I have a boarder that brought a bday party with children and parents to my private boarding farm. We spoke 7 days before when I told her that she could not ! She told me that it was only 4 children her 2 and 1 other girl who takes lessons and 1 of my other boarders. She assured me that it was not a party and only those 4 girls, when they came on Sunday it was 6 children then more parents and children showed up !!!There were over 13 people and people coming and going! when I got her aside she was very confrontational and argued with me !!! A few of my other boarders were there and they too were annoyed by all the children.Its the 20th of the month so do I tell her to leave? and how! My husband is very annoyed by her disrespect and wants her out!:-x


----------



## Zexious (Aug 2, 2013)

^It depends how you look at it... Part of me thinks that a one time issue seems kind of silly to kick someone out over.

Then again, did the children sign liability waivers? That could be a valid reason.


----------



## Chasin Ponies (Dec 25, 2013)

A boarding stable is still considered to be a business by the outside world and many outsiders feel that that means they are always "open for business". One way to control that is to make the boarding contract a "membership" which allows guests on site when accompanied by a boarder or with express permission from the boarder.
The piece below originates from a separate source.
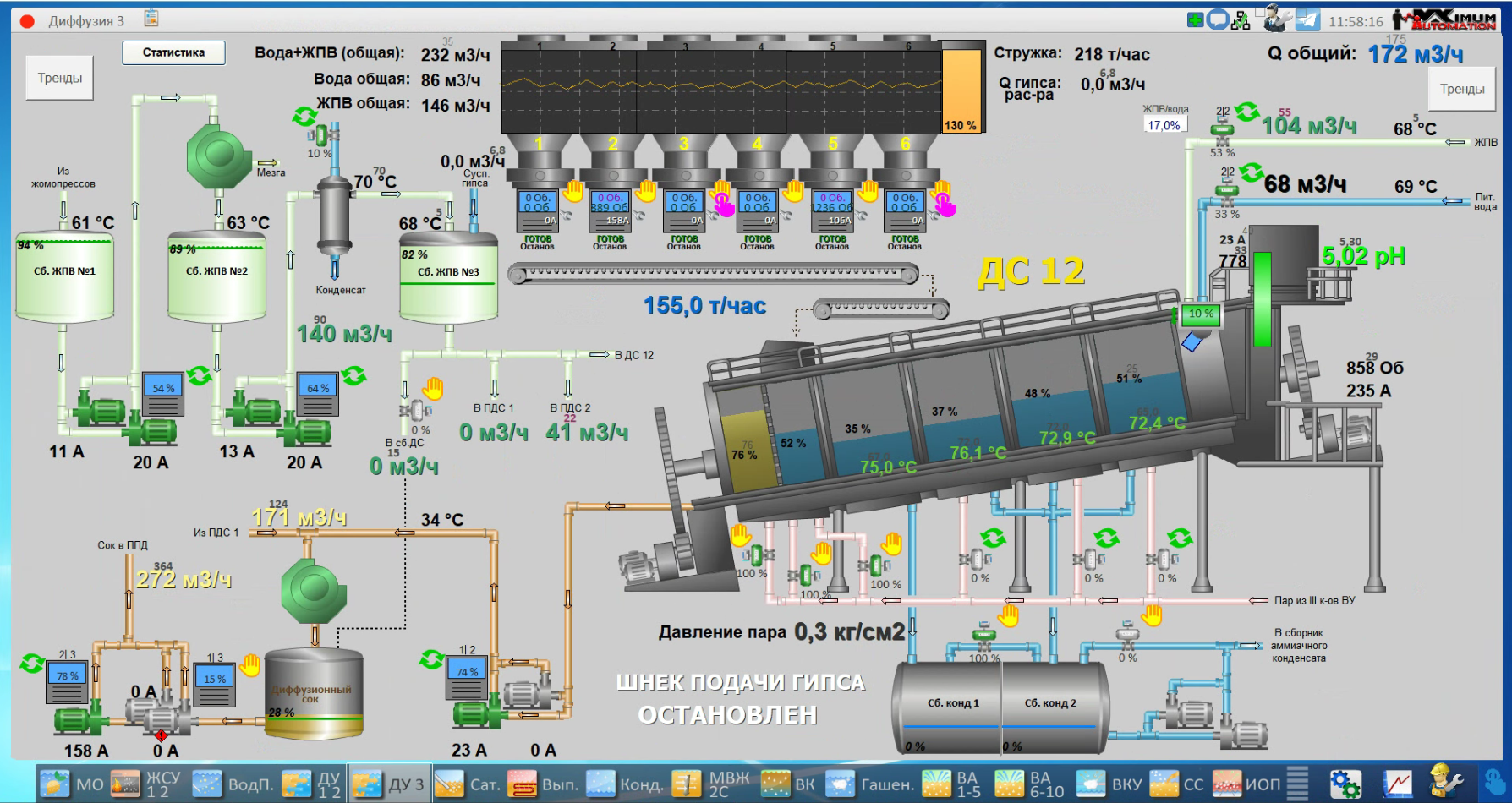Toggle the pink hand on feeder 3

click(723, 204)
In our 32 stall stable, people come and go all the time but if they are unknown or suspicious, the boarders will question them. 
It's not at all uncommon to have boarder's friends taking care of their horses for whatever reason but since we have seen them around and have many times become friendly with them, it's not an issue. At least by having boarding called a "membership" it lets outside people think twice about wandering around on the property.
In our barn, you would be over-reacting but every stable is different in rules and attitude.